● Exercise directions
Output nothing but the lines from the one holding "At what coordinates" to the end of the listing. Reproduce them exactly, without the pictures.
═══ Records provided ═══
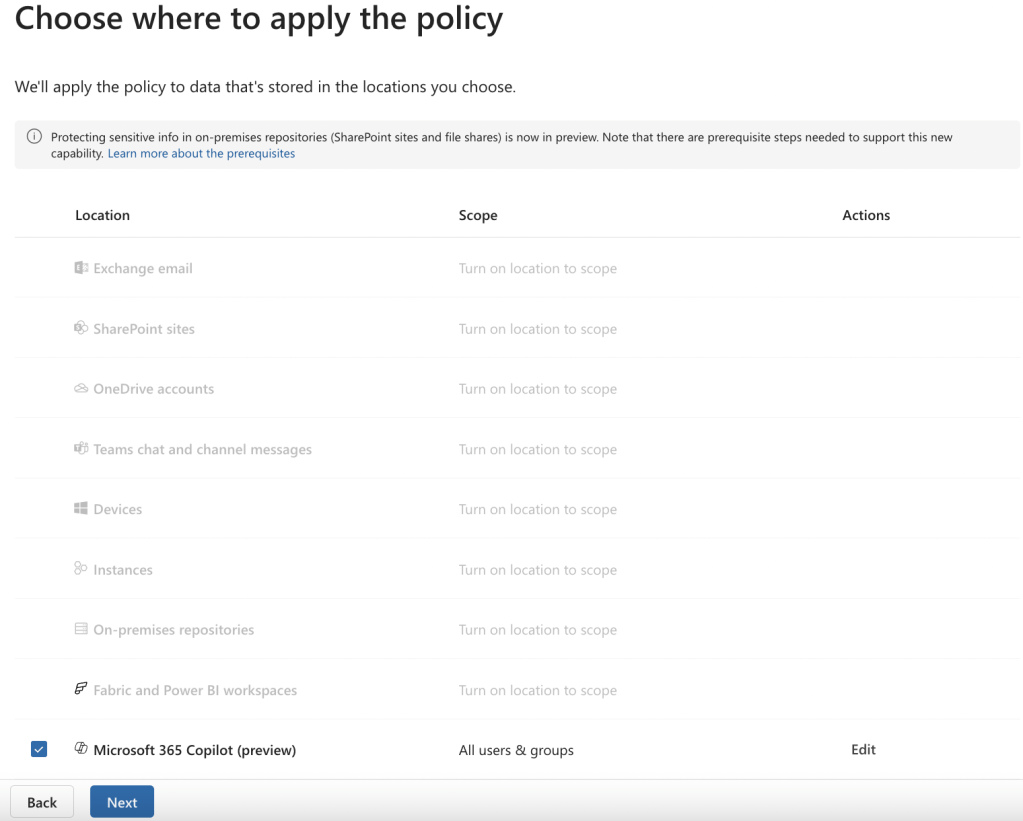Image resolution: width=1023 pixels, height=821 pixels.
Task: Click the info icon in the notice banner
Action: click(x=34, y=137)
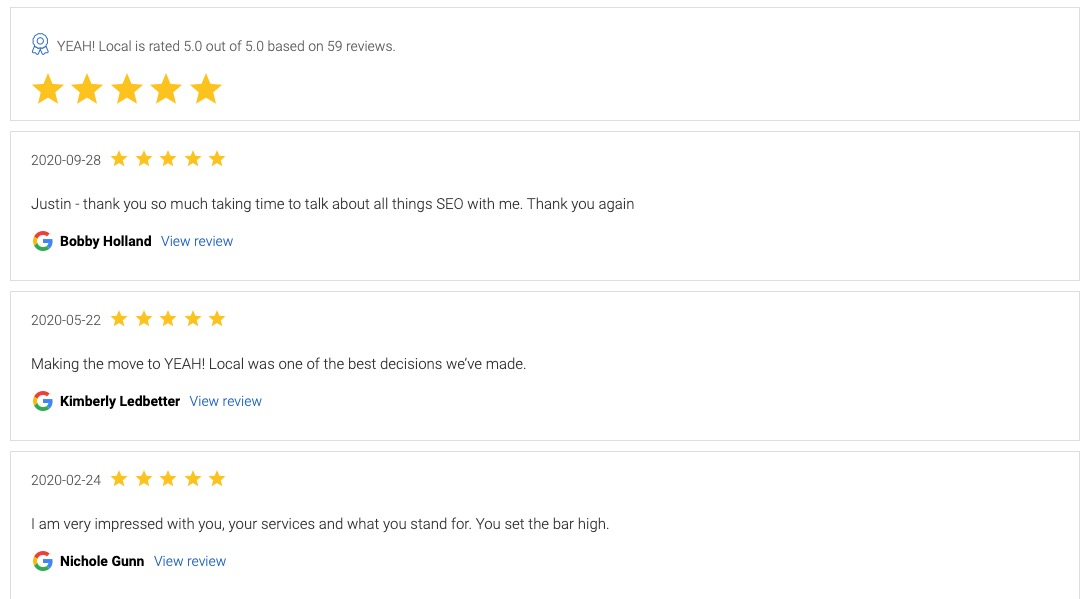Click the rating badge icon at top
This screenshot has height=599, width=1083.
[40, 44]
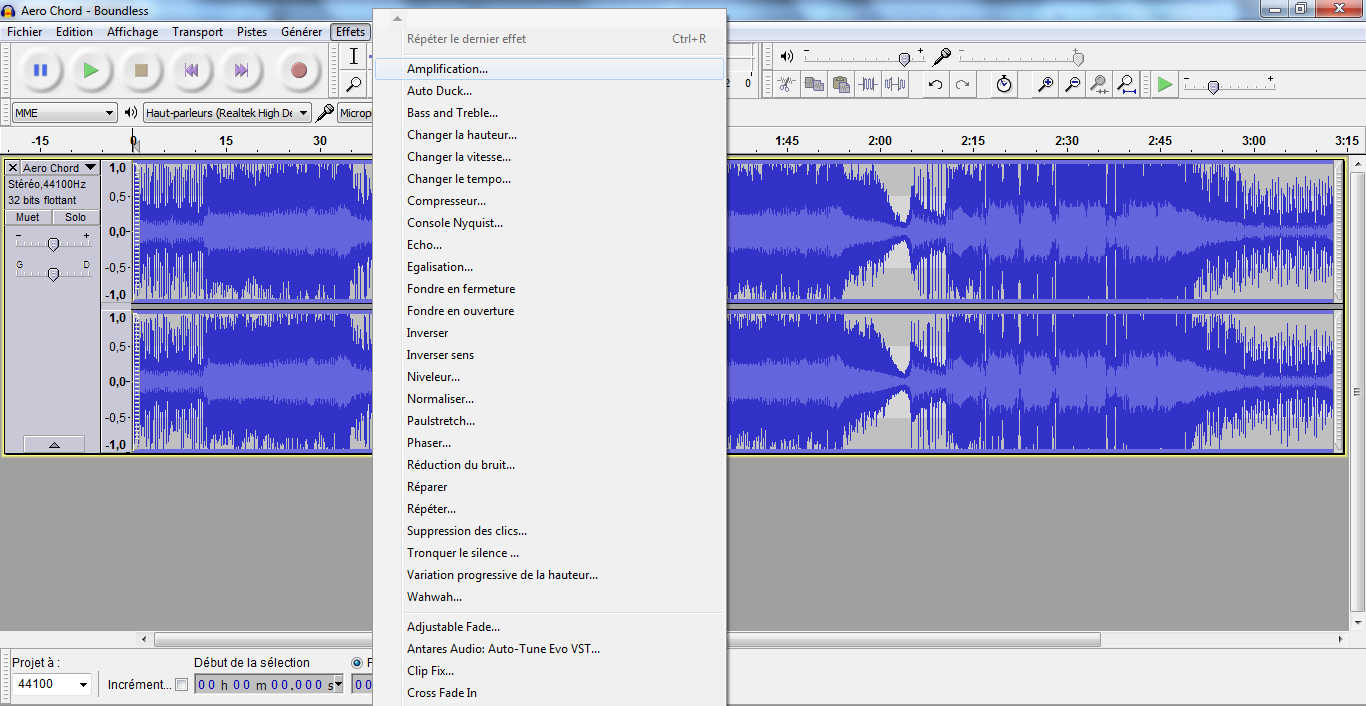Zoom in using the magnifier-plus icon
This screenshot has height=706, width=1366.
(1046, 83)
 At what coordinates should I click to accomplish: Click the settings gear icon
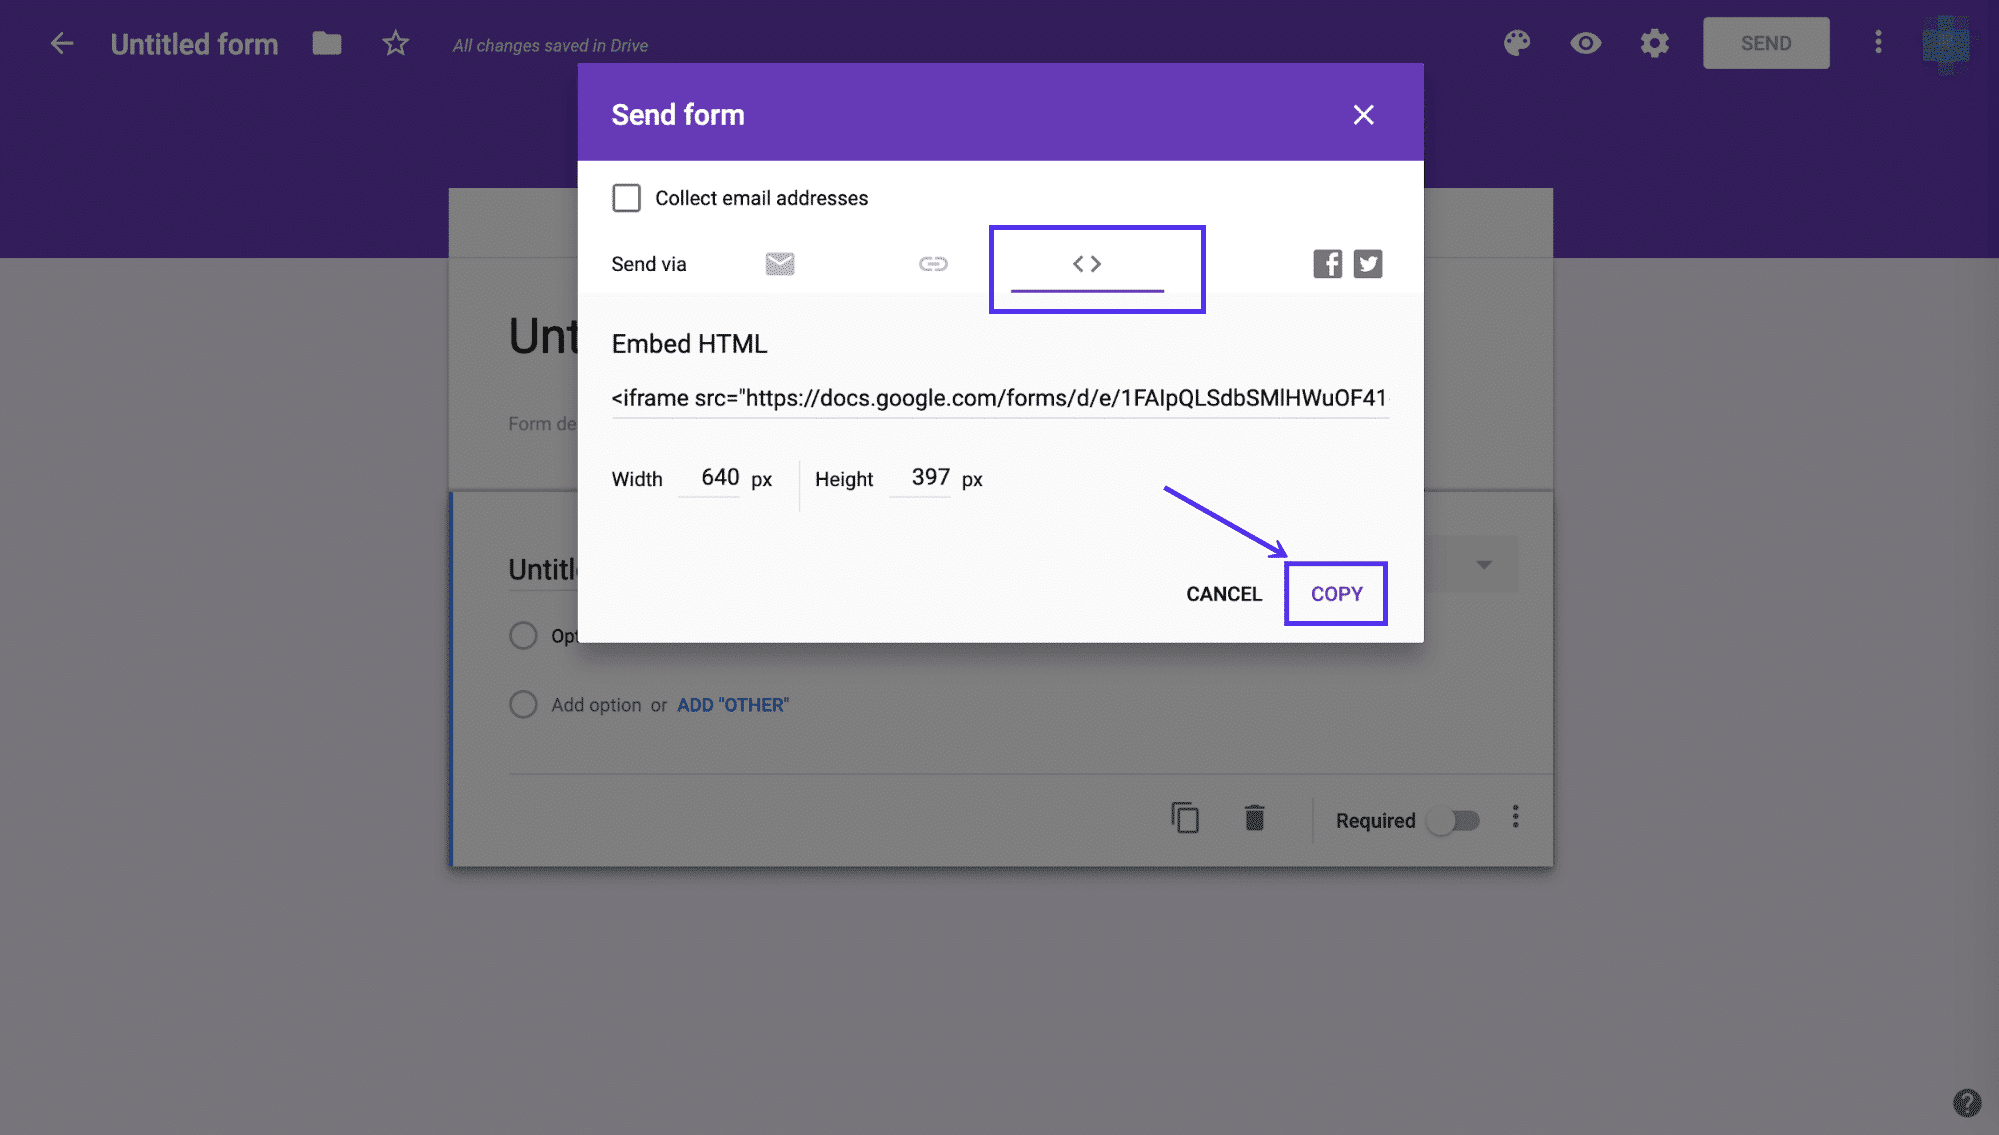click(1656, 41)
═══
● Your response
 At what coordinates should I click to accomplish: Click the settings gear icon
click(1656, 41)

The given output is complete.